- **WHAT THIS TASK INVOLVES**
An exact reproduction of the records is required, with all pictures omitted.

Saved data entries
----------

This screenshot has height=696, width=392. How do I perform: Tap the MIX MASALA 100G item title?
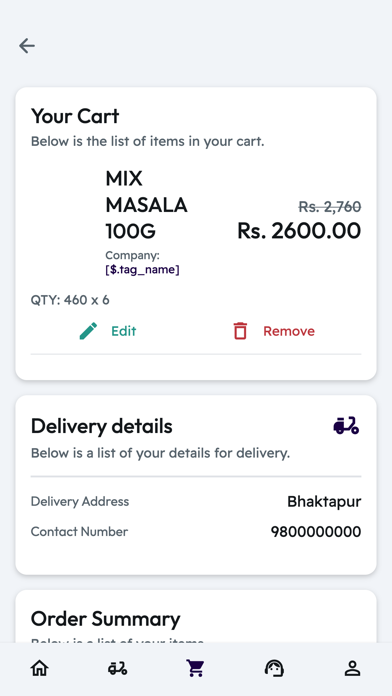(x=147, y=205)

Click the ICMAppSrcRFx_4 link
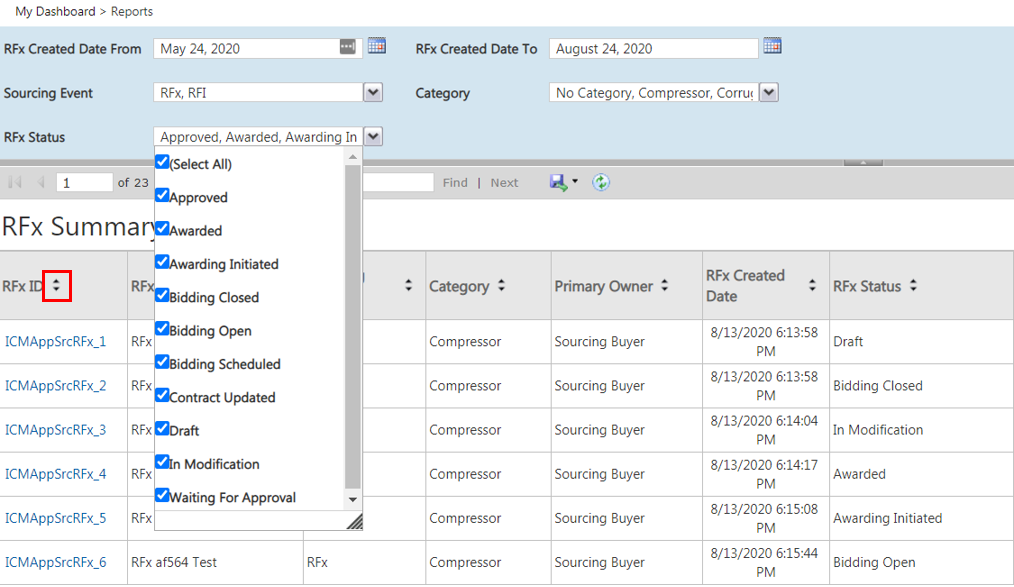pos(55,474)
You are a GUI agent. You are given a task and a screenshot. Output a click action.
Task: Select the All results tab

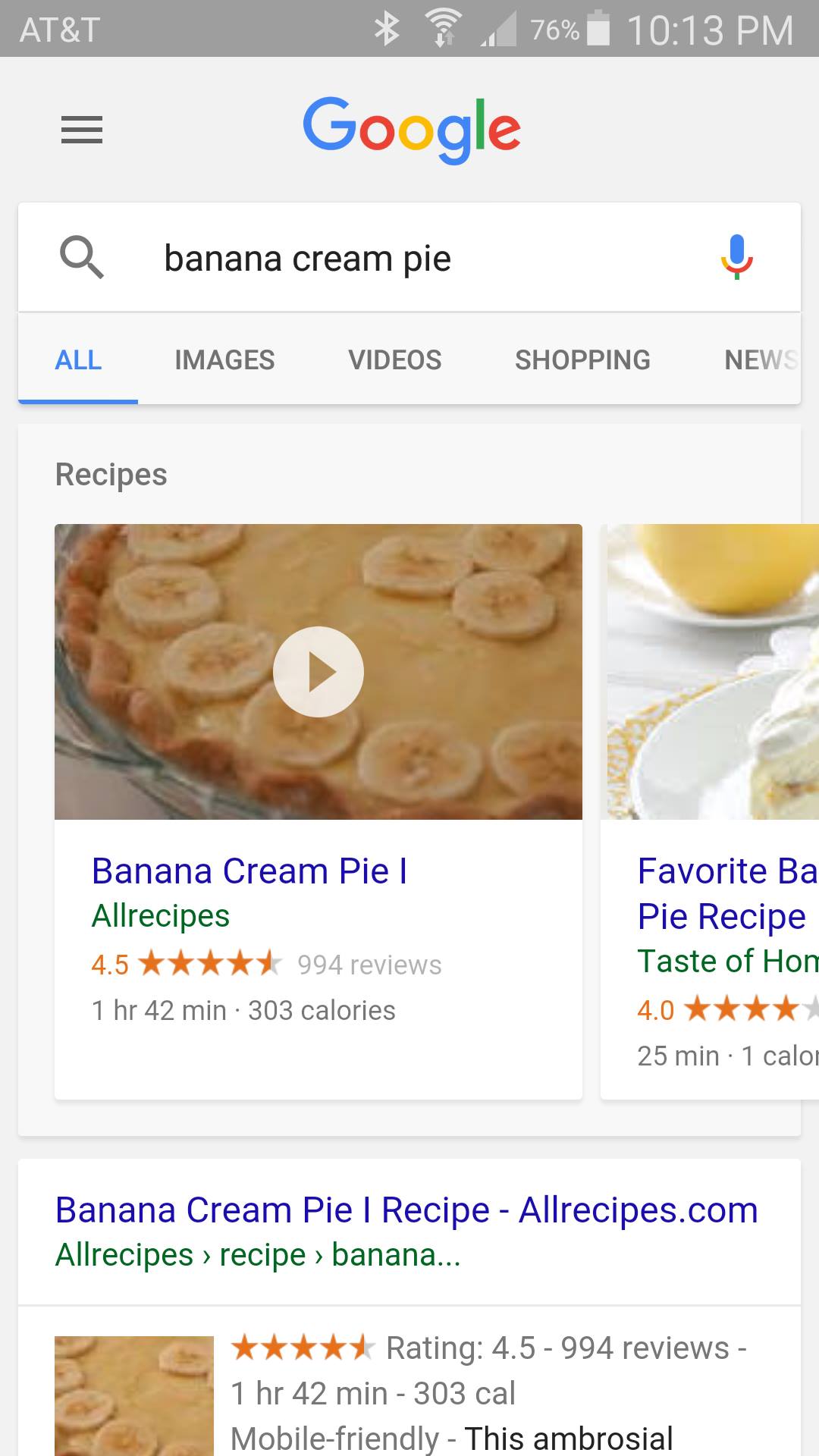point(78,359)
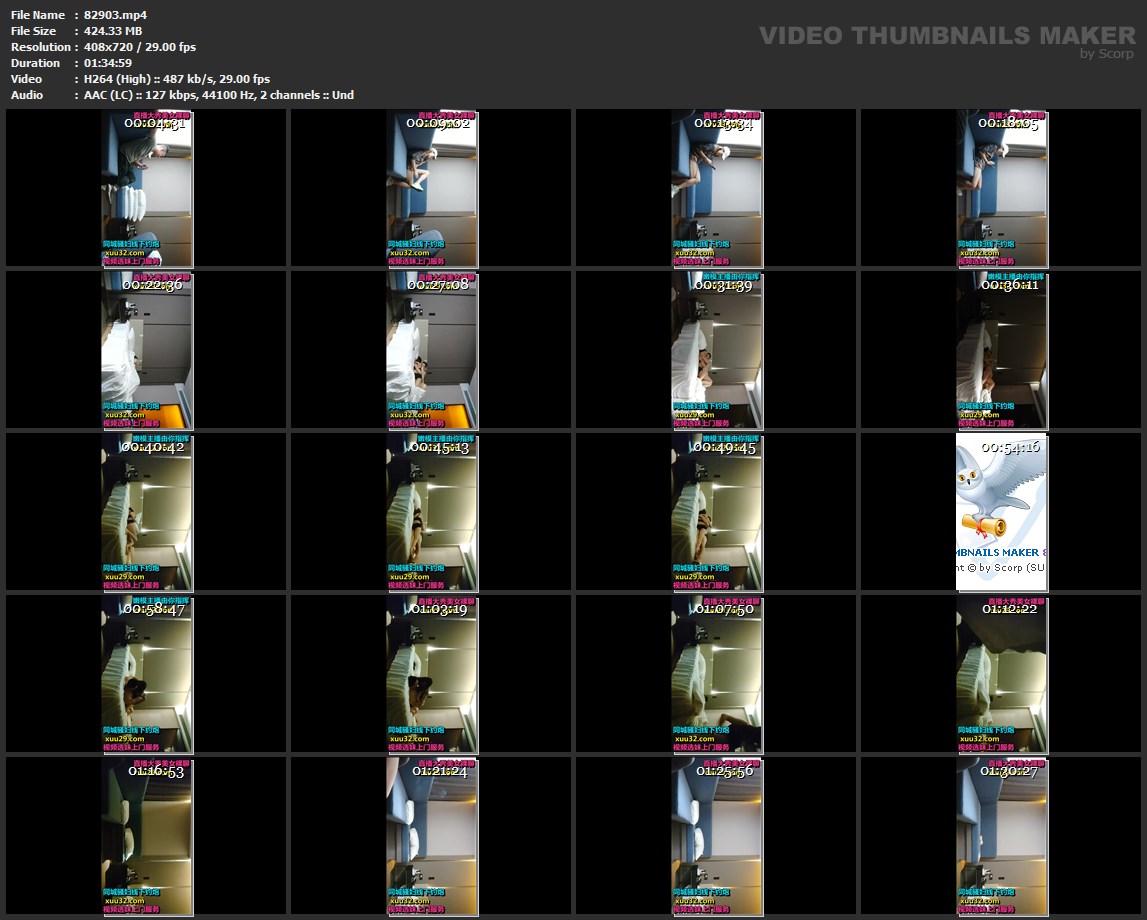Click the thumbnail marked 00:36:11
The image size is (1147, 920).
1002,350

----------

- **SOLUTION FOR THIS PROBLEM**
This screenshot has height=696, width=392. How do I perform: Tap the MIX MASALA 100G item title?
(x=147, y=205)

Click the ICMAppSrcRFx_4 link
pos(55,474)
You are a GUI agent. You are given a task and a screenshot. Output a click action.
Task: Select the All results tab

point(78,359)
Click the thumbnail marked 00:36:11
The image size is (1147, 920).
1002,350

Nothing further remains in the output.